| ASSENER, verbe trans. A.− [Le suj. du verbe désigne une pers.; l'obj. premier désigne un coup, une volée de coups, l'obj. second. une pers. ou une partie du corps] 1. Diriger avec violence et de manière à frapper juste (un coup) vers quelqu'un, dans l'intention de le mettre à mal. Assener un coup (de poing, de bâton) sur la nuque, dans la figure; assener une raclée à qqn : 1. Le prêtre se tourne vers le peuple en criant : Ave Maria! Le peuple répète cette prière une fois, deux fois. À la troisième, l'un des bourreaux assène un coup de maillet sur la tête du coupable qui tombe étourdi.
Delécluze, Journal,1826, p. 314. − Emploi pronom. de l'obj. second. (réfl. ou réciproque) : 2. Jamais j'en avais tant vu, d'convois dans la nuit, jamais! Puis il s'assène un coup de poing sur la poitrine, se rassoit d'aplomb, grogne, et ne dit plus rien.

(Données de coordonnées des éléments)
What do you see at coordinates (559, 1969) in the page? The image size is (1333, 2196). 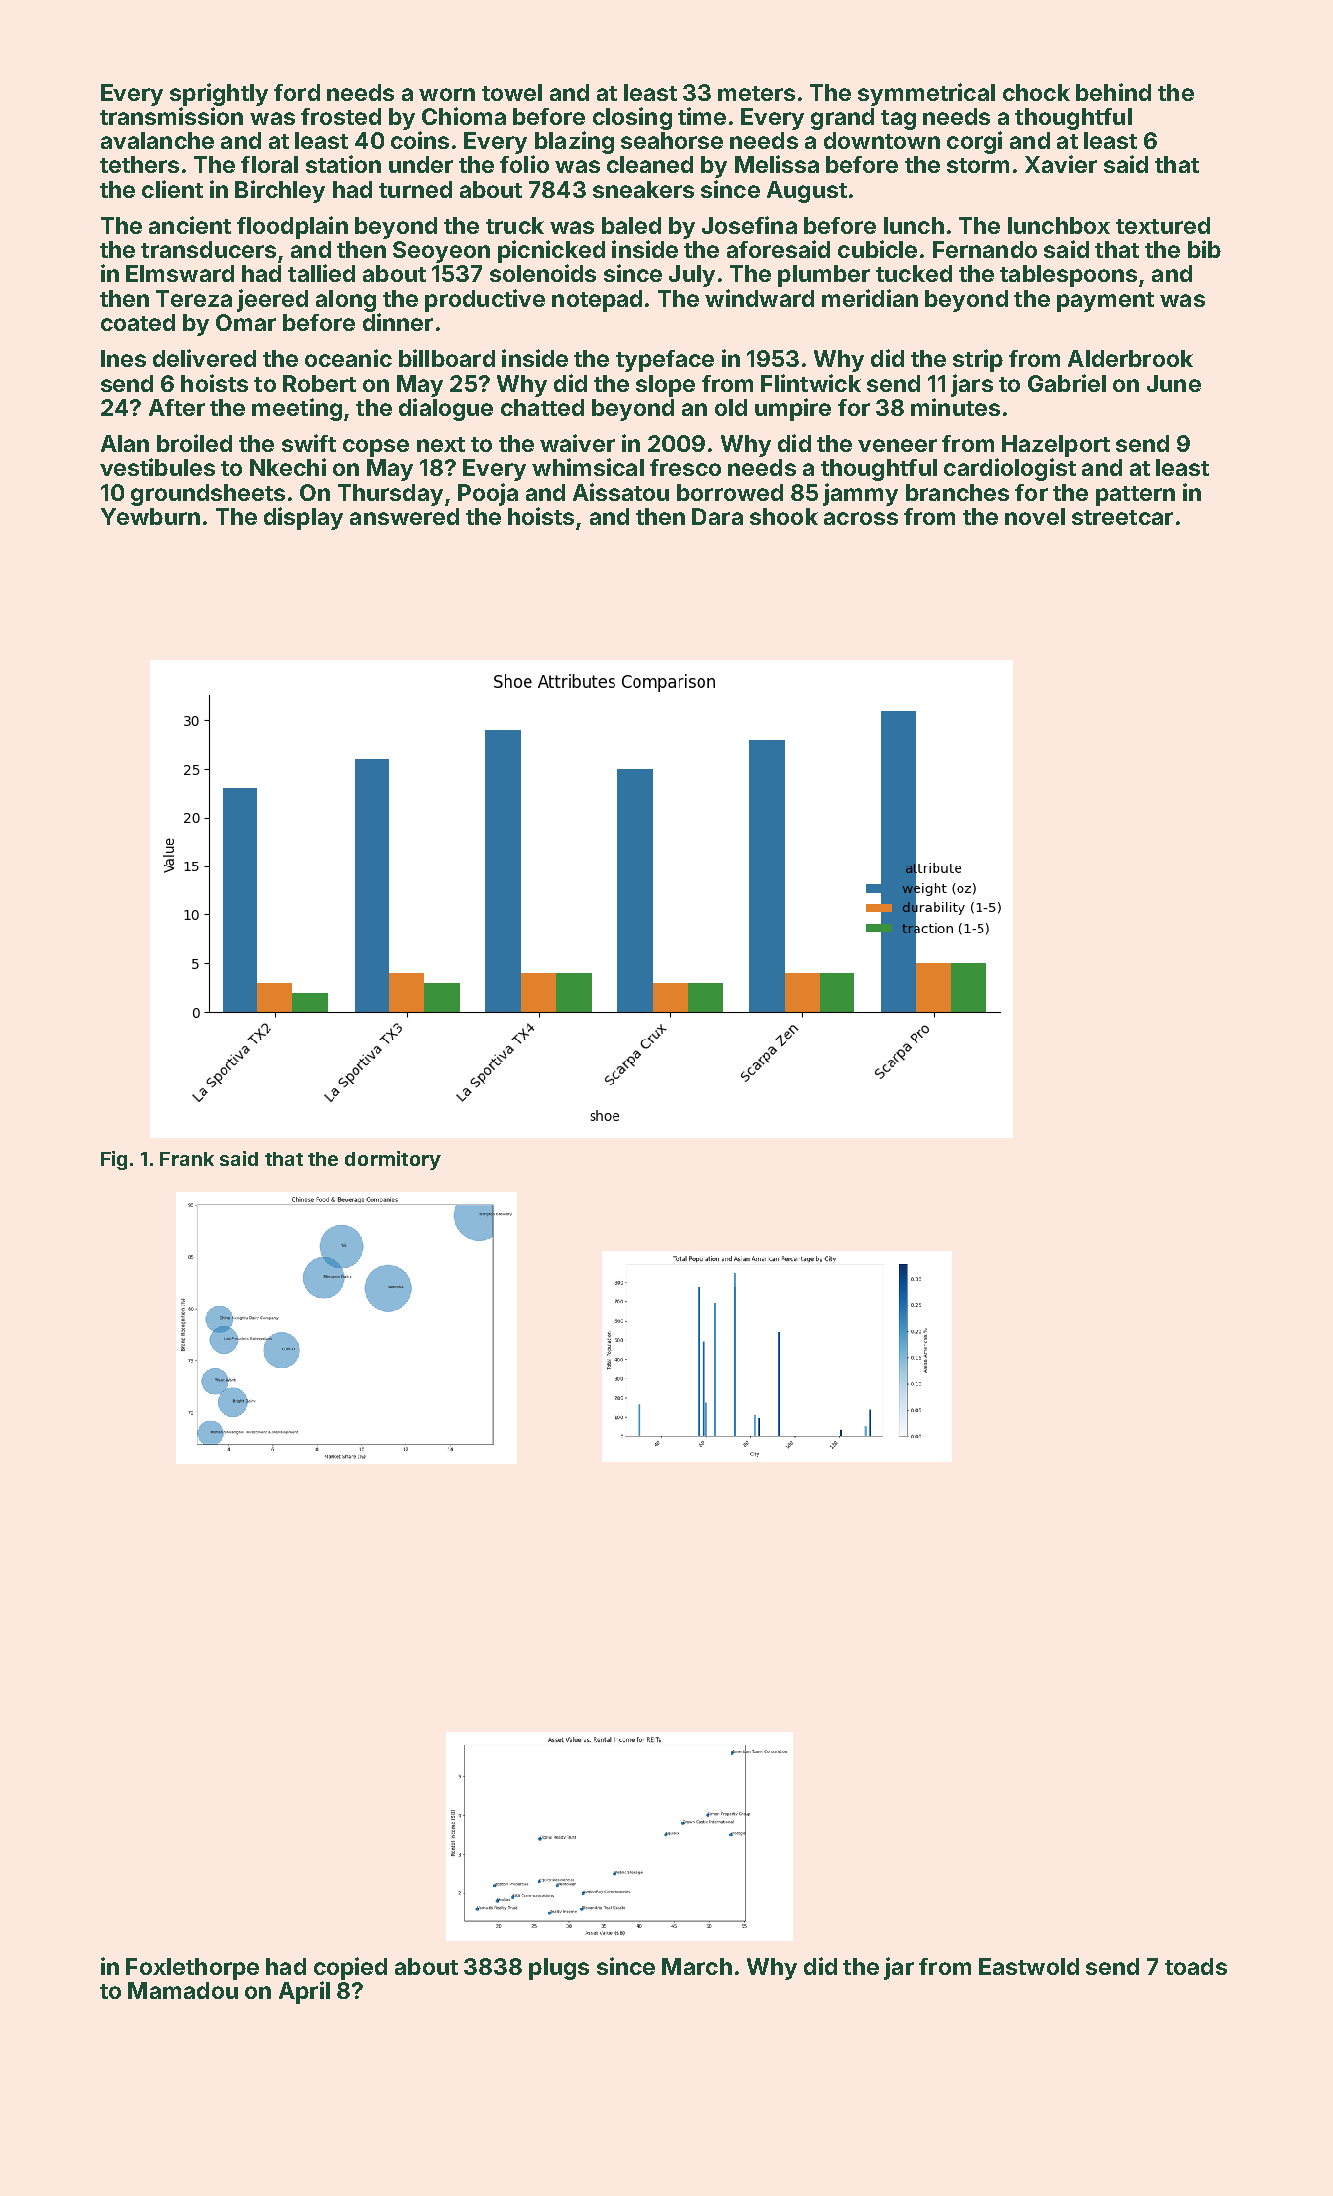 I see `plugs` at bounding box center [559, 1969].
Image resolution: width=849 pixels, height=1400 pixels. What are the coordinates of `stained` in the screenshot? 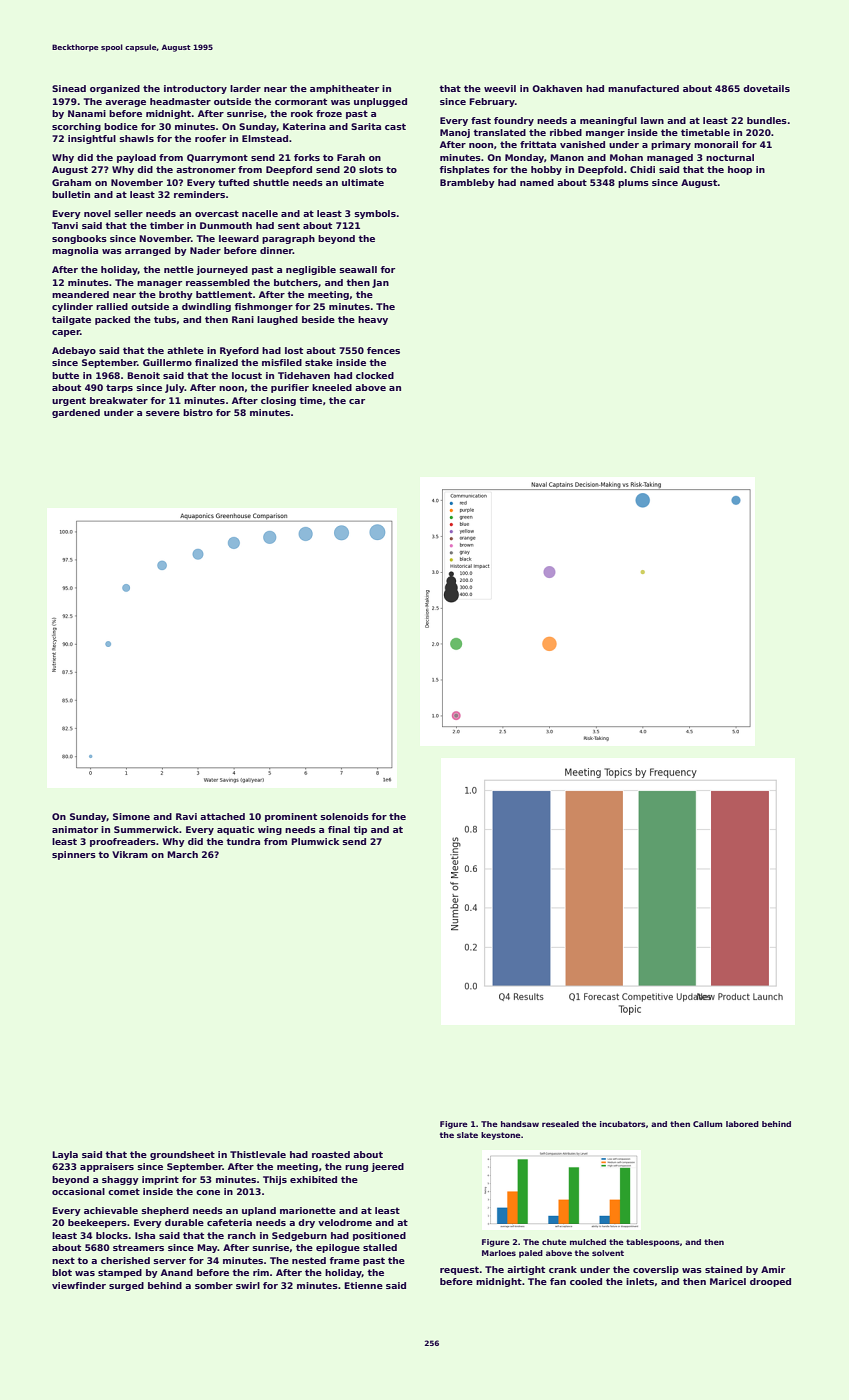 It's located at (723, 1269).
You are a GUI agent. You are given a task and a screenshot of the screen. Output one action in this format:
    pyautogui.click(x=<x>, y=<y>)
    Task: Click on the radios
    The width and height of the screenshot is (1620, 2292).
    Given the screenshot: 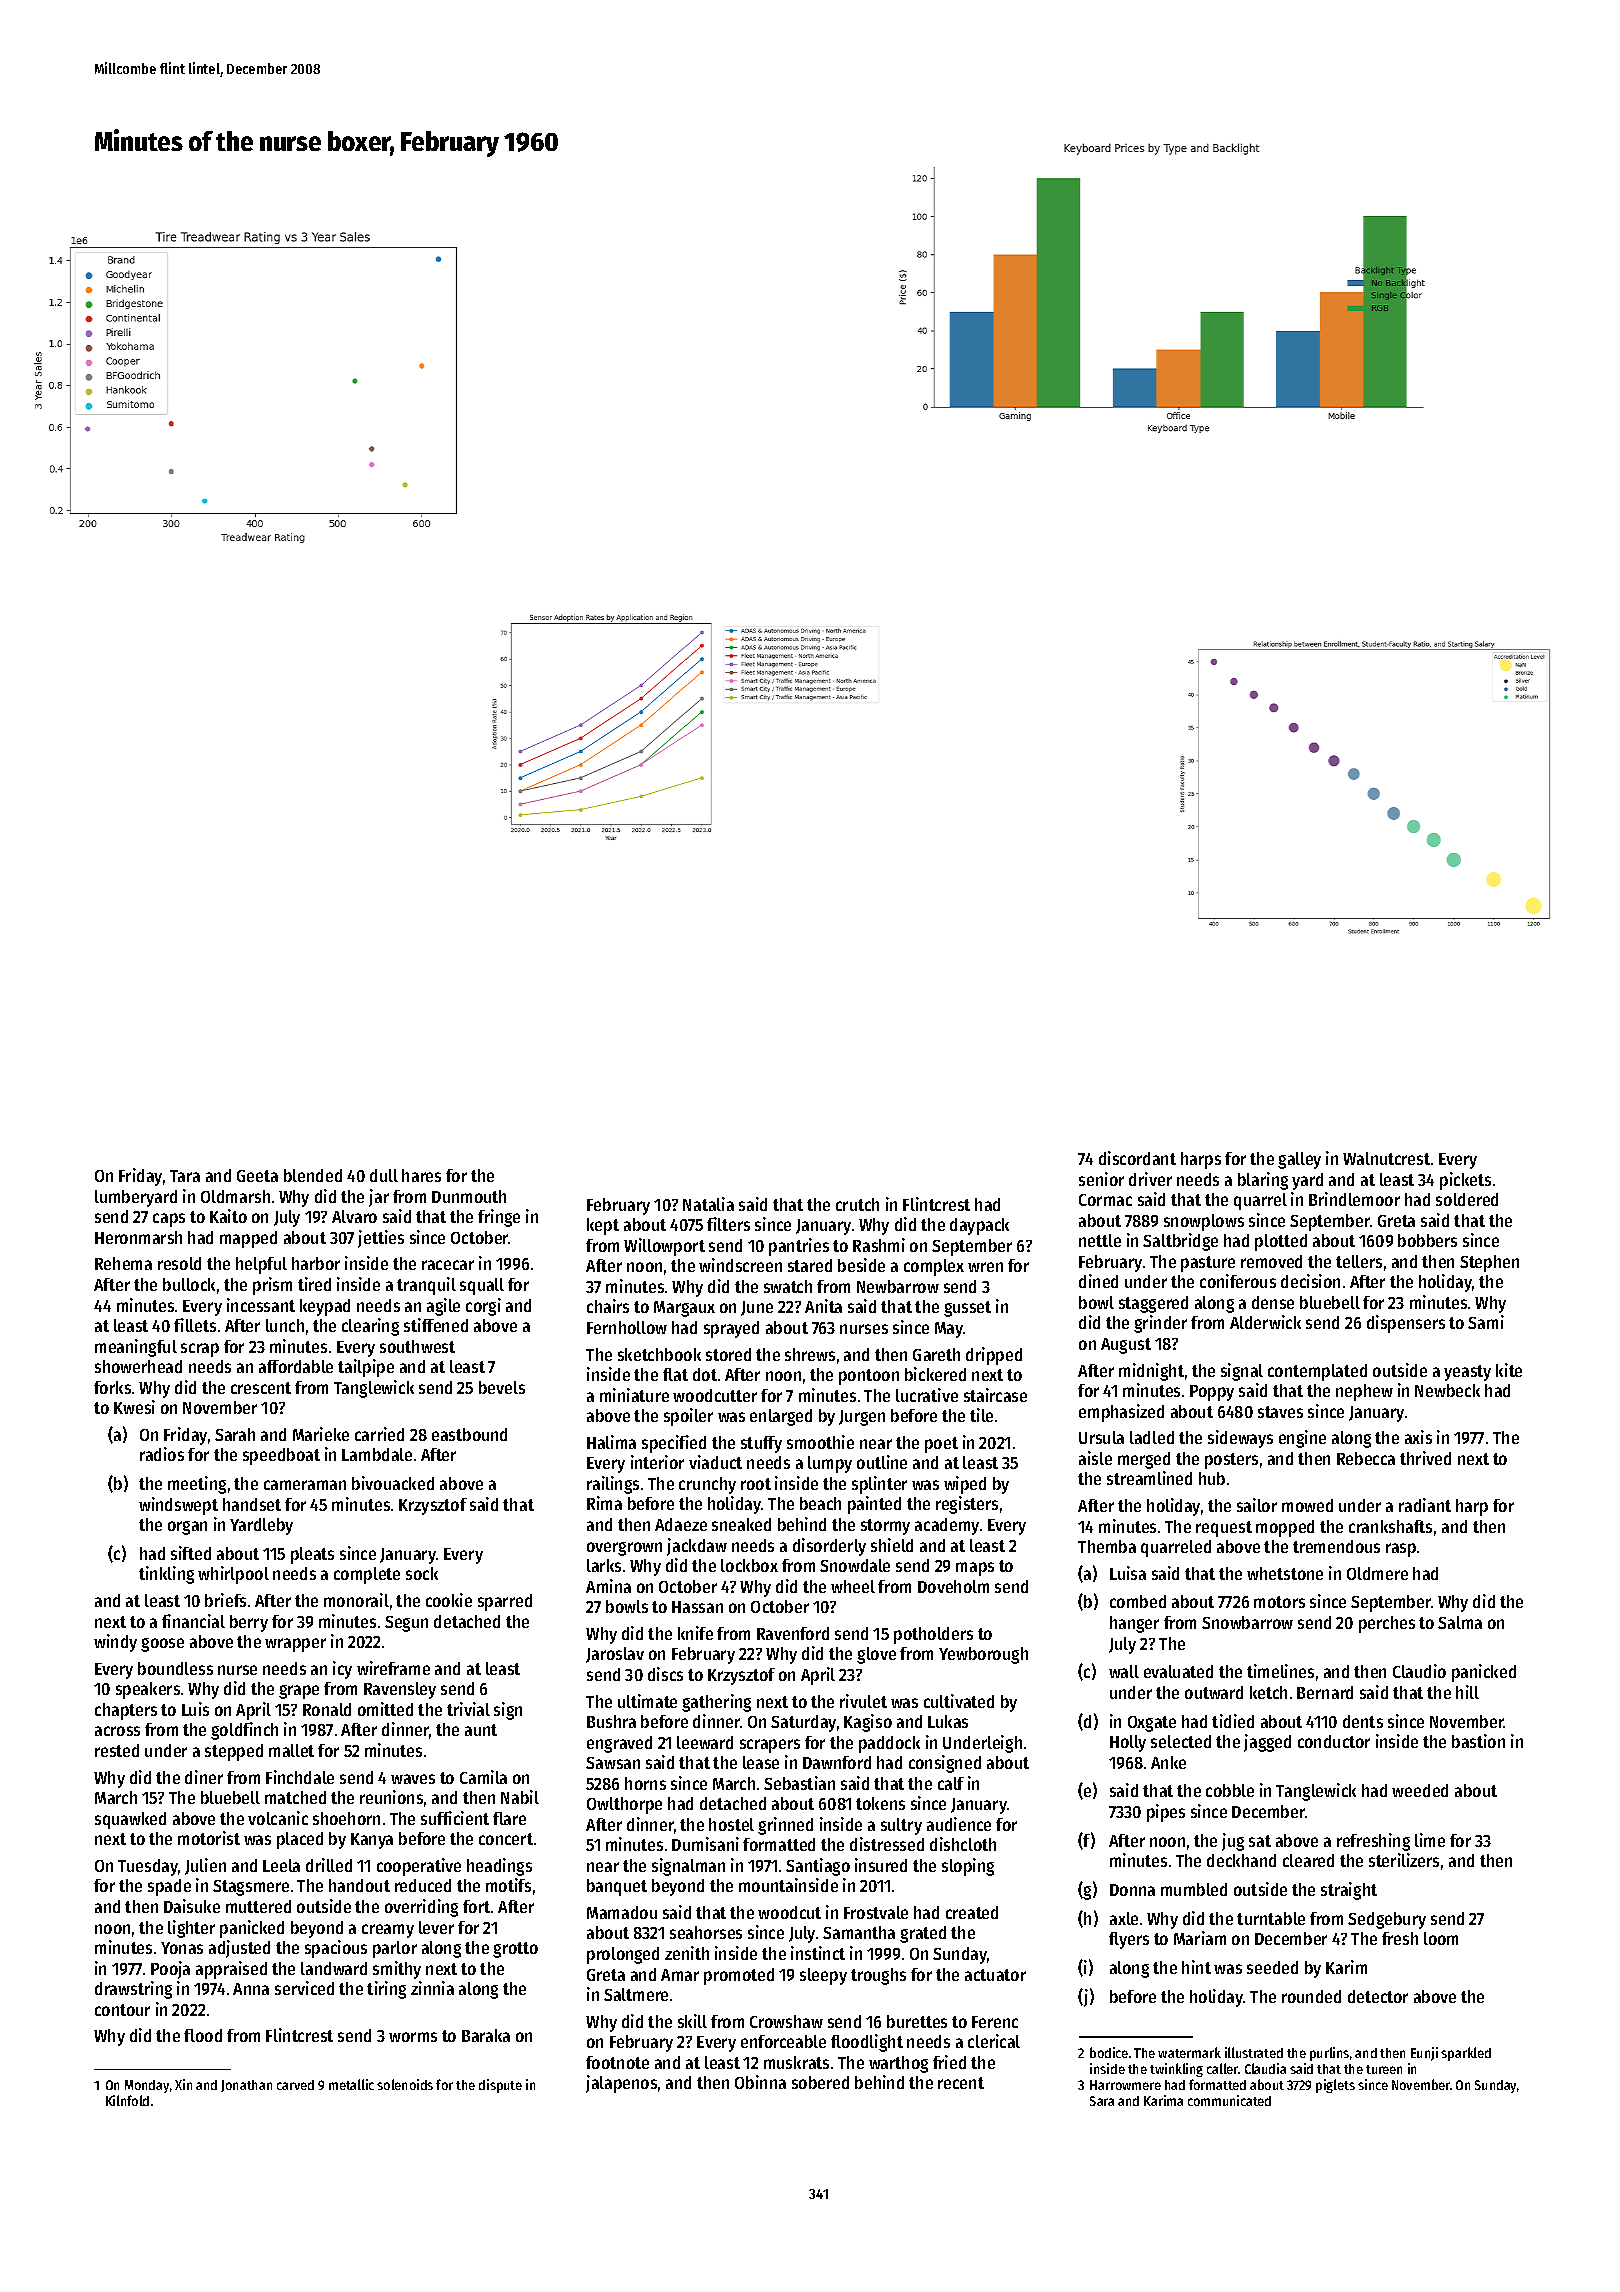 What is the action you would take?
    pyautogui.click(x=162, y=1454)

= Consigne =
Dans l'article de dictionnaire consacré à « assener », sur quelle partie du corps du coupable le bourreau assène-t-il un coup de maillet dans la citation de Delécluze ?

= Réponse =
Sur la tête du coupable.